━━ Dataset extract

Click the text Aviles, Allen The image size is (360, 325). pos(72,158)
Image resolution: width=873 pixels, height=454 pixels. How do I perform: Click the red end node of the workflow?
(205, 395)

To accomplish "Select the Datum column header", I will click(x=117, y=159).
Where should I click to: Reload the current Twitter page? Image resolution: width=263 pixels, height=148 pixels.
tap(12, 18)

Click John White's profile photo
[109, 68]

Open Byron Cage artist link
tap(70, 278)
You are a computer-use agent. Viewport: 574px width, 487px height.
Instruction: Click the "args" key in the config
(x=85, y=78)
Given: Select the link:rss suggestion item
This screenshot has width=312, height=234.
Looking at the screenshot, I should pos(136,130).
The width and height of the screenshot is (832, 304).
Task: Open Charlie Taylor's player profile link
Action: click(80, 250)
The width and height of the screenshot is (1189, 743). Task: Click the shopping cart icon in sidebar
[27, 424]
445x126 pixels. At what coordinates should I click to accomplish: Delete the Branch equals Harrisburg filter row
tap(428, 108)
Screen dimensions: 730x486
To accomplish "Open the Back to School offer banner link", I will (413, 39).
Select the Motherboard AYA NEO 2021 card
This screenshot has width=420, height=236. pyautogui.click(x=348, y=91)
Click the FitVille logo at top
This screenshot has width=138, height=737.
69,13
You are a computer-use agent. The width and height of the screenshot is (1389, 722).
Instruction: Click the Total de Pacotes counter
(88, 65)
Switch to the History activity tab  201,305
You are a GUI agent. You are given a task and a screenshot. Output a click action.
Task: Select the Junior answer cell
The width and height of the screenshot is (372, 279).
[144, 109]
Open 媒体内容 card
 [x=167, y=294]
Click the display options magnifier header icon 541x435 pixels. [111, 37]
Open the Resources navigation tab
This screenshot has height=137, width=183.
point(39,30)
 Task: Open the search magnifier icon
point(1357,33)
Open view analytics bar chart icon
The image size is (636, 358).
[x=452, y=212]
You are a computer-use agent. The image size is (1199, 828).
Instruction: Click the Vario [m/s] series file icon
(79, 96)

━━━━

* [Task requirements]
Reproduce the lines starting at "Open the Resources navigation tab" and ending at the end of the records, putting "button" wherever "icon" appears and leaving the rest as it is.

* [Correct response]
Open the Resources navigation tab
This screenshot has height=137, width=183.
point(39,30)
 Task: Open the search magnifier button
point(1357,33)
Open view analytics bar chart button
The image size is (636, 358).
[x=452, y=212]
You are a computer-use agent. The image size is (1199, 828).
Instruction: Click the Vario [m/s] series file button
(79, 96)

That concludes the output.